── Data records

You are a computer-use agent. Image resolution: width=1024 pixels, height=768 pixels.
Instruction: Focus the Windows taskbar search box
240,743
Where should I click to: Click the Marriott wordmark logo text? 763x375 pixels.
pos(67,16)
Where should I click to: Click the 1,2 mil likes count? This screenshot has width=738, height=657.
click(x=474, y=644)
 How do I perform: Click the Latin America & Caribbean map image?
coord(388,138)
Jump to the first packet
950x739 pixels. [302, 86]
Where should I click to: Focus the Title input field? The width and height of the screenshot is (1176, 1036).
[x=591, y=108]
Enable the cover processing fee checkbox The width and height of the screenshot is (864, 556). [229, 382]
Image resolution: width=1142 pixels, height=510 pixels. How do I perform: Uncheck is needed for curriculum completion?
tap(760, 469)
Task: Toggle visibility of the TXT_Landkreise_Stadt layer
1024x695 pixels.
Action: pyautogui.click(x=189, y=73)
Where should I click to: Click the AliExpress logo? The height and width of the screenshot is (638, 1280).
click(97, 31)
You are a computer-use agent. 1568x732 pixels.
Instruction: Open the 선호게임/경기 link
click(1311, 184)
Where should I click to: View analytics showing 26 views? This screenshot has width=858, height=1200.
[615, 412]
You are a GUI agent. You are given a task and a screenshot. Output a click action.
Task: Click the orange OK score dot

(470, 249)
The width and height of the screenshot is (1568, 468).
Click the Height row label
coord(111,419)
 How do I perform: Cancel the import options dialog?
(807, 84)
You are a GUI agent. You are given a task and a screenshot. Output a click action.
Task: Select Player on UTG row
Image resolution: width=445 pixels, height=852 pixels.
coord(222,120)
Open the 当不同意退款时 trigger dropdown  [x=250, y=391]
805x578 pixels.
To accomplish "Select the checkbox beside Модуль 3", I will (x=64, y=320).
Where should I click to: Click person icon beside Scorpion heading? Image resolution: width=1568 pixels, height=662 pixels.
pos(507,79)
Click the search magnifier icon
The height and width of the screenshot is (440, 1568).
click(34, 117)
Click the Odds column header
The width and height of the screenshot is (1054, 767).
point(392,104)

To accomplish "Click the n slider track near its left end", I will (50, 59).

────

Task brief →
Copy each of the records above so that nothing differs from the original.

Answer area →
You are a computer-use agent. Image resolution: width=1024 pixels, height=768 pixels.
Instruction: Focus the Windows taskbar search box
240,743
Where should I click to: Click the Marriott wordmark logo text? 763x375 pixels.
pos(67,16)
Where should I click to: Click the 1,2 mil likes count? This screenshot has width=738, height=657.
click(x=474, y=644)
 How do I perform: Click the Latin America & Caribbean map image?
coord(388,138)
Jump to the first packet
950x739 pixels. [302, 86]
Where should I click to: Focus the Title input field? The width and height of the screenshot is (1176, 1036).
[x=591, y=108]
Enable the cover processing fee checkbox The width and height of the screenshot is (864, 556). [229, 382]
Image resolution: width=1142 pixels, height=510 pixels. How do I perform: Uncheck is needed for curriculum completion?
tap(760, 469)
Task: Toggle visibility of the TXT_Landkreise_Stadt layer
1024x695 pixels.
Action: pyautogui.click(x=189, y=73)
Where should I click to: Click the AliExpress logo? The height and width of the screenshot is (638, 1280).
click(97, 31)
You are a computer-use agent. 1568x732 pixels.
Instruction: Open the 선호게임/경기 link
click(1311, 184)
Where should I click to: View analytics showing 26 views? This screenshot has width=858, height=1200.
[615, 412]
You are a GUI agent. You are given a task and a screenshot. Output a click action.
Task: Click the orange OK score dot

(470, 249)
The width and height of the screenshot is (1568, 468).
Click the Height row label
coord(111,419)
 How do I perform: Cancel the import options dialog?
(807, 84)
You are a GUI agent. You are given a task and a screenshot. Output a click action.
Task: Select Player on UTG row
Image resolution: width=445 pixels, height=852 pixels.
coord(222,120)
Open the 当不同意退款时 trigger dropdown  [x=250, y=391]
805x578 pixels.
To accomplish "Select the checkbox beside Модуль 3", I will (x=64, y=320).
Where should I click to: Click person icon beside Scorpion heading? Image resolution: width=1568 pixels, height=662 pixels.
pos(507,79)
Click the search magnifier icon
The height and width of the screenshot is (440, 1568).
click(34, 117)
Click the Odds column header
The width and height of the screenshot is (1054, 767).
point(392,104)

To accomplish "Click the n slider track near its left end", I will (50, 59).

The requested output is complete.